### Goal
Starting at the line that contains "This screenshot has width=1568, height=733.", retype the items word for word through the end of the items, leaving out the pictures.

[Items pointing to text and elements]
----
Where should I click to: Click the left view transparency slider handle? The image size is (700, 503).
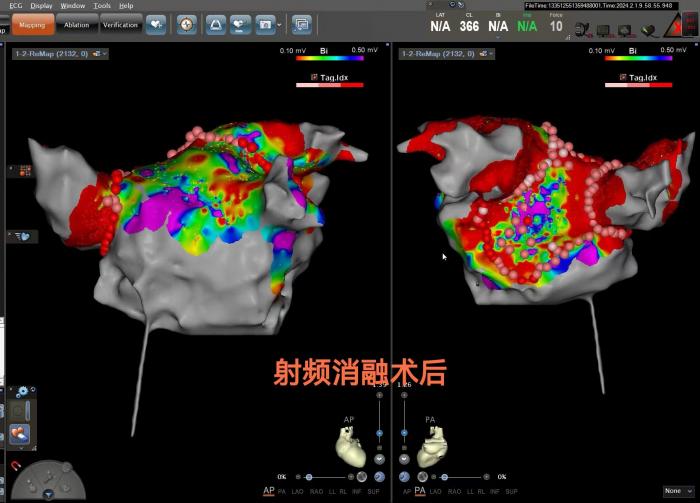[309, 477]
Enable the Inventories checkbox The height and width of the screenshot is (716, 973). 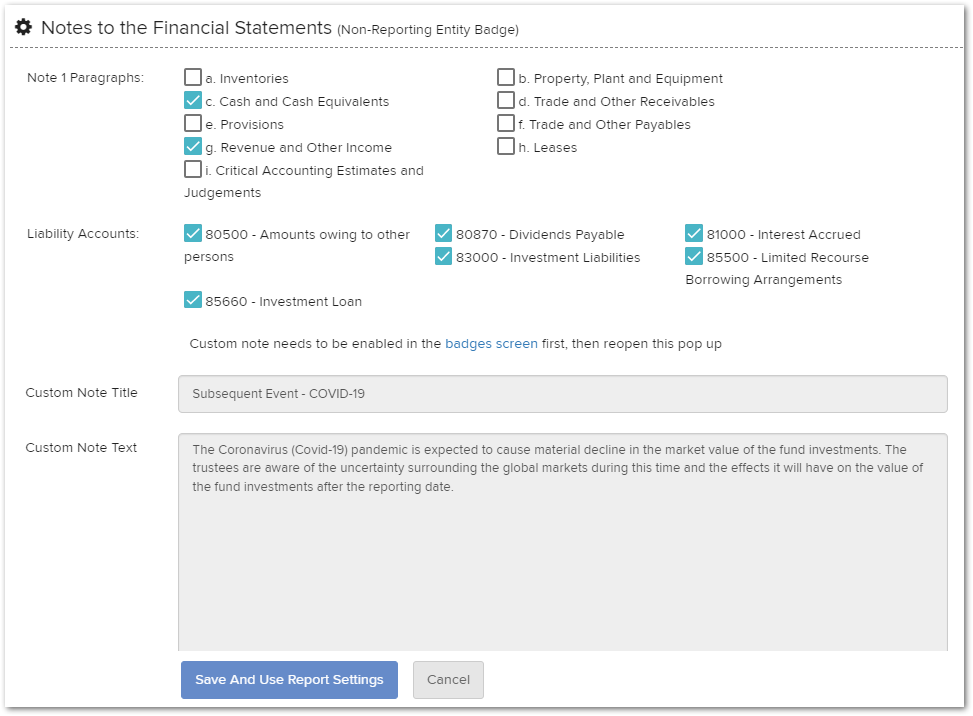193,77
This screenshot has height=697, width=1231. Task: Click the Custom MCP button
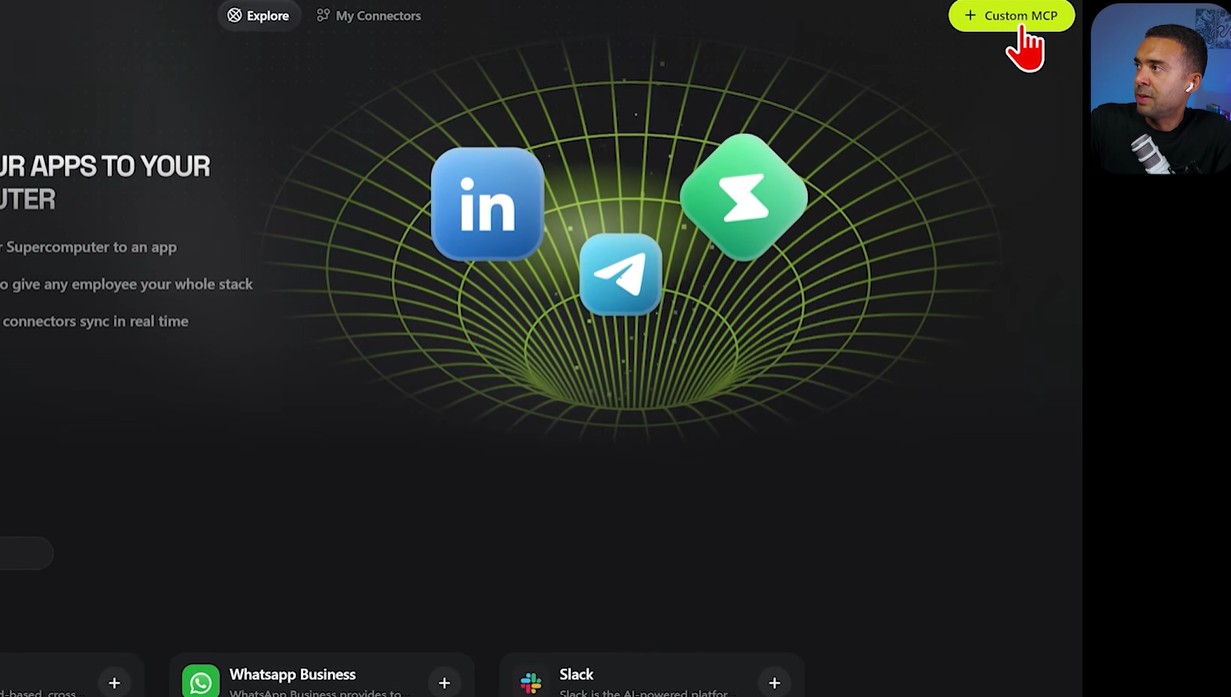(x=1011, y=15)
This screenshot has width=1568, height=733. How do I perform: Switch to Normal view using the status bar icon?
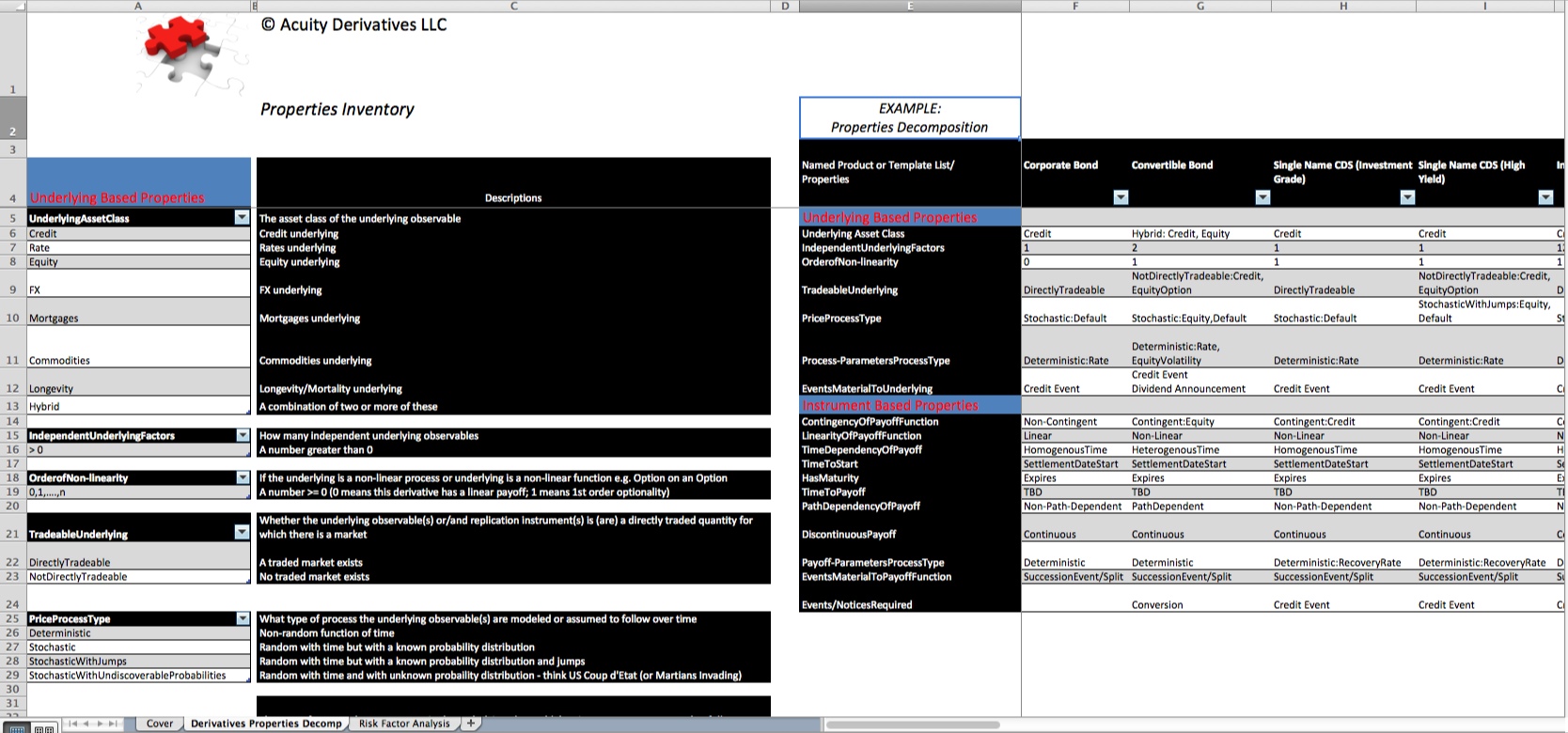coord(17,729)
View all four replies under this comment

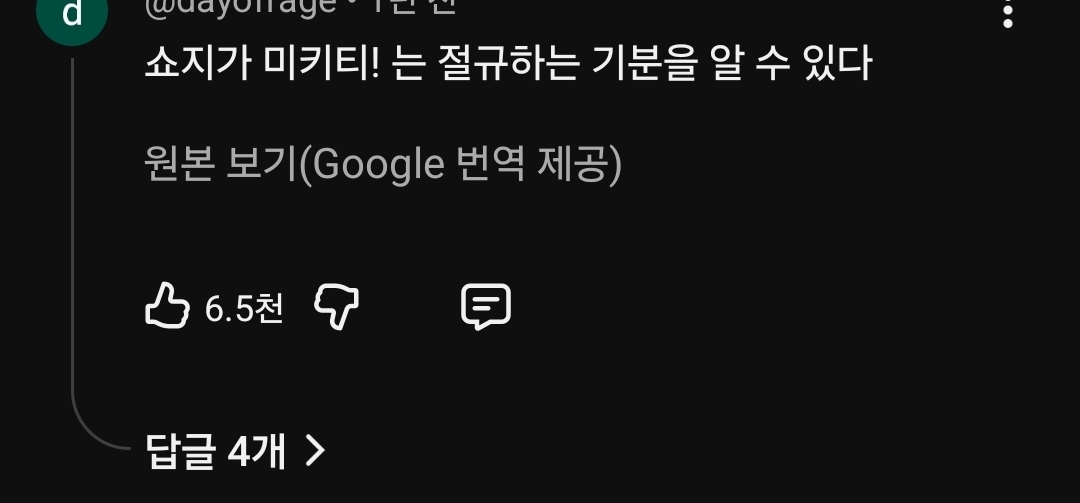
----
### Solution
This screenshot has width=1568, height=733. How do I perform: Switch to Normal view using the status bar icon?
coord(17,729)
View all four replies under this comment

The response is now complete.